A TV daredevil who tried to parachute off New York's Empire State Building can not set foot in the landmark again, a court ruled.

Jeb Corliss was permanently barred from the skyscraper as part of a ruling last week in a lawsuit filed by the building's corporate owners.

The court decision also tossed out Mr Corliss' claims that the owners defamed and otherwise harmed him in responding to the April 2006 episode.

Corliss' lawyer, Mark Jay Heller, called the ruling "a hollow victory" for the skyscraper's management, saying the stuntman had already promised to avoid the building unless invited back.

Corliss, 34, is a Base jumper - the acronym stands for building, span, antenna, earth - who says he's made more than 1,000 successful leaps from structures and cliffs around the world. He lives in California.

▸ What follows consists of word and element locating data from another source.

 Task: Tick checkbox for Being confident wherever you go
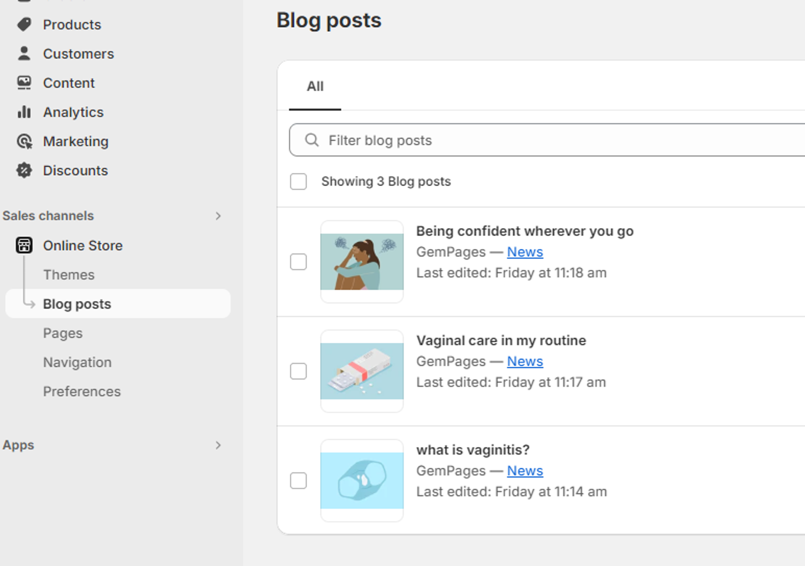coord(298,262)
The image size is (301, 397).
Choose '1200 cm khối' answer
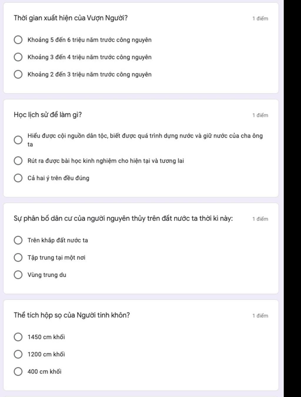[18, 354]
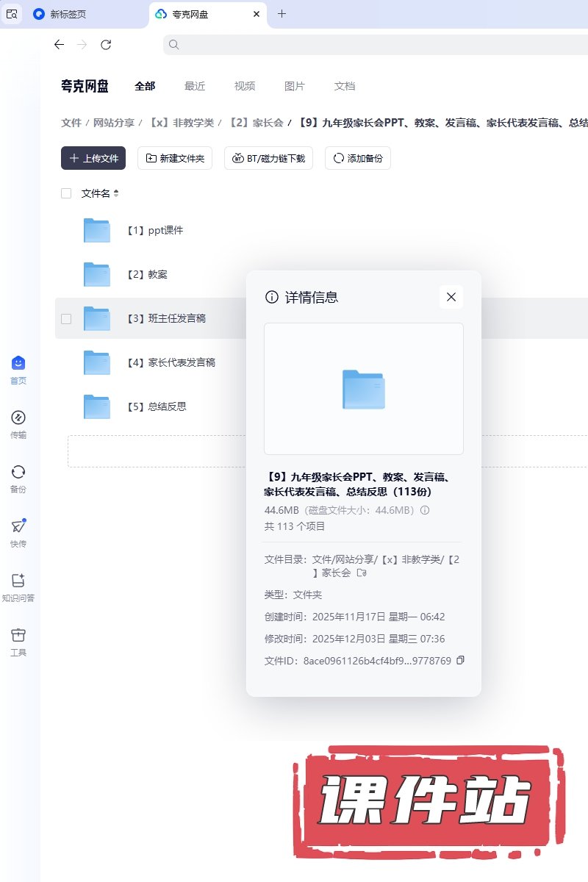Reload the page with refresh icon
Viewport: 588px width, 882px height.
[x=106, y=45]
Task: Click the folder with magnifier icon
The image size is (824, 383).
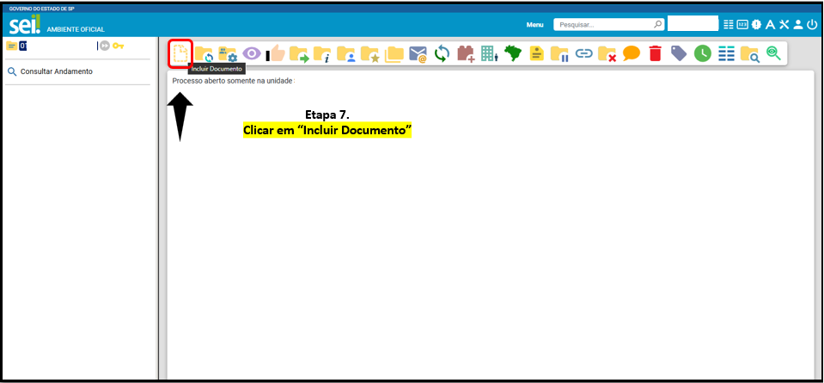Action: pos(750,54)
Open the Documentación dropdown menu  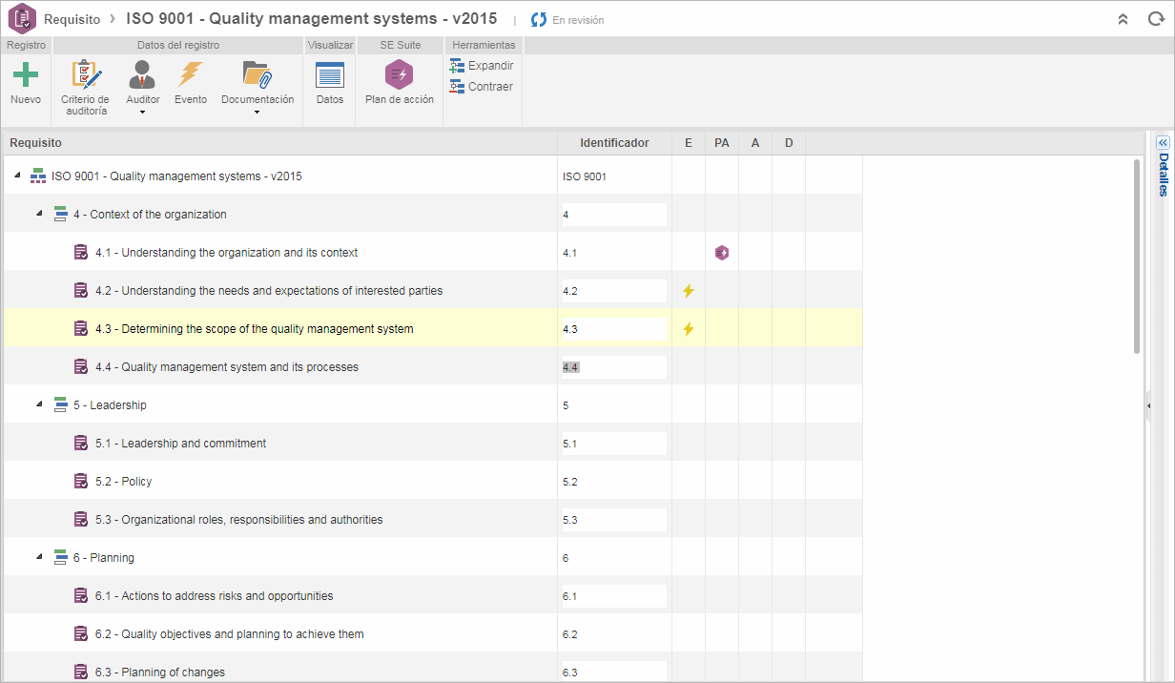[257, 113]
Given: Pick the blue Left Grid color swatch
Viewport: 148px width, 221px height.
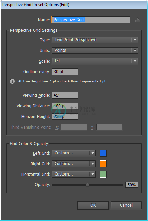Looking at the screenshot, I should tap(103, 153).
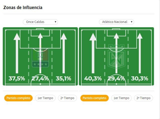Viewport: 160px width, 119px height.
Task: Click Atlético Nacional right flank arrow
Action: [x=140, y=53]
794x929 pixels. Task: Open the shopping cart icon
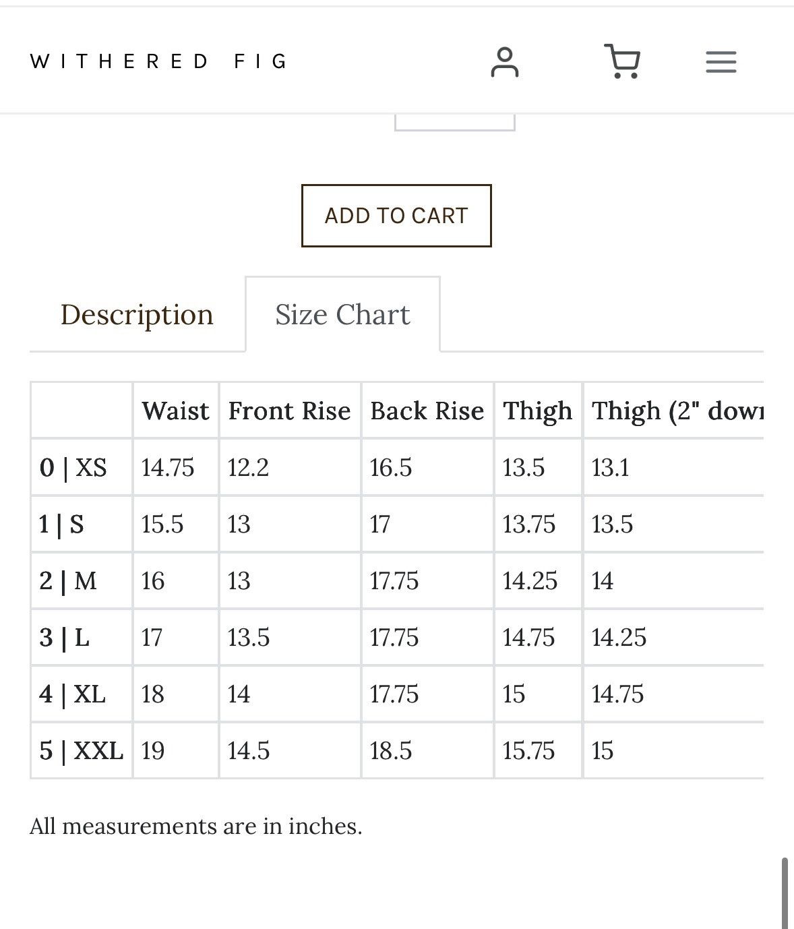(x=621, y=61)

He was the host of a Discovery Channel programme called Stunt Junkies when he donned a fat suit with a parachute hidden underneath and went up to the 102-story Empire State Building's 86th-floor observation deck on April 27, 2006.

He stripped off the disguise in a bathroom, put on a helmet with a video camera and scaled a fence at the edge of the deck. Security guards stopped him by grabbing him through the fence.

Corliss was later convicted of a misdemeanour charge of reckless endangerment. He was sentenced to three years' probation and 100 hours of community service.

He told the jury he didn't "think there was anything wrong with what I do" and believed Base jumping should be a right. The Empire State Building's owners saw those remarks as a continuing threat to trespass at the storied skyscraper.